# Thread: image of the moon

1. ## image of the moon

You wish to form an image of the moon, diameter 3500 km, a distance of 380 000 km away, with a reflecting telescope. If the image needs to be 4.5 cm in diameter, find the required focal length of the mirror in the telescope.
Formulas are
$\frac{1}{f}=\frac{1}{di}+\frac{1}{do}$
$\frac{hi}{ho}=\frac{-di}{do}$
F stands for focal point, di is distance to the image, do is distance to the object, hi is height of the image and ho is height of the object.

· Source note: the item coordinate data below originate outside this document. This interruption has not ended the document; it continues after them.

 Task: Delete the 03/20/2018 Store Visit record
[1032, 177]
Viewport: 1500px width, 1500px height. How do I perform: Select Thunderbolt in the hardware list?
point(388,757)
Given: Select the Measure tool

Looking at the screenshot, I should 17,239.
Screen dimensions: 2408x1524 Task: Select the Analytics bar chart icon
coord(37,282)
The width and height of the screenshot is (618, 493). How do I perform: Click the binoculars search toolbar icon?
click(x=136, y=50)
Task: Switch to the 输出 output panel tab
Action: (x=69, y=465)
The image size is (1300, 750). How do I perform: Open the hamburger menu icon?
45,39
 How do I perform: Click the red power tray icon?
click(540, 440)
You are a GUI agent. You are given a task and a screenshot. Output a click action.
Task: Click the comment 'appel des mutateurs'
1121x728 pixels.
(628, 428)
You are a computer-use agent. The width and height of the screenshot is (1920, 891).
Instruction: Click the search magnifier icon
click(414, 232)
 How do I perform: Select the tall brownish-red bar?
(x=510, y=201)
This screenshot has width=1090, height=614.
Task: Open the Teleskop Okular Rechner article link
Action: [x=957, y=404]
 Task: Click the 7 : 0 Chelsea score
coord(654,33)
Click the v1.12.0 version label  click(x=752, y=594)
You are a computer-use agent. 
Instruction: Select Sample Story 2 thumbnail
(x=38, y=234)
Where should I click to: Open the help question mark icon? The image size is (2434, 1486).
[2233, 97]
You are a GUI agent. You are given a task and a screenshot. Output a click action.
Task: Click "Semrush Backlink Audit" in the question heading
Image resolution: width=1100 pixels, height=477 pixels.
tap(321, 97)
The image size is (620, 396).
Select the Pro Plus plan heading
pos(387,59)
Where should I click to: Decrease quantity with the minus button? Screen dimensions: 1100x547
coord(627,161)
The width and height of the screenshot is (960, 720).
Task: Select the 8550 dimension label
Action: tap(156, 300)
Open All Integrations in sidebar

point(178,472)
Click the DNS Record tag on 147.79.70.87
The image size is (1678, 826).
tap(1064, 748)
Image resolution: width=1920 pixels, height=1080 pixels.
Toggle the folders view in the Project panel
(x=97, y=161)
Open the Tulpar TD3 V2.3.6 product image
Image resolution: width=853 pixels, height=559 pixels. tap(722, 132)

$\frac{4.5*10^-5}{3500}=\frac{-di}{380000}$
$f=-4.88*10^-3$
$\frac{1}{f}=\frac{1}{380000}+\frac{1}{-4.88*10^-3}$
$f= -4.88*10^-3 km$
is this correct???

2. Originally Posted by iamanoobatmath
Formulas are
$\frac{1}{f}=\frac{1}{di}+\frac{1}{do}$
$\frac{hi}{ho}=\frac{-di}{do}$
F stands for focal point, di is distance to the image, do is distance to the object, hi is height of the image and ho is height of the object.

$\frac{4.5*10^-5}{3500}=\frac{-di}{380000}$
$f=-4.88*10^-3$
$\frac{1}{f}=\frac{1}{380000}+\frac{1}{-4.88*10^-3}$
$f= -4.88*10^-3 km$
is this correct??? Yes
Since $d_O$ is very large the image must be placed very near the focus. Therefore $d_i = f$.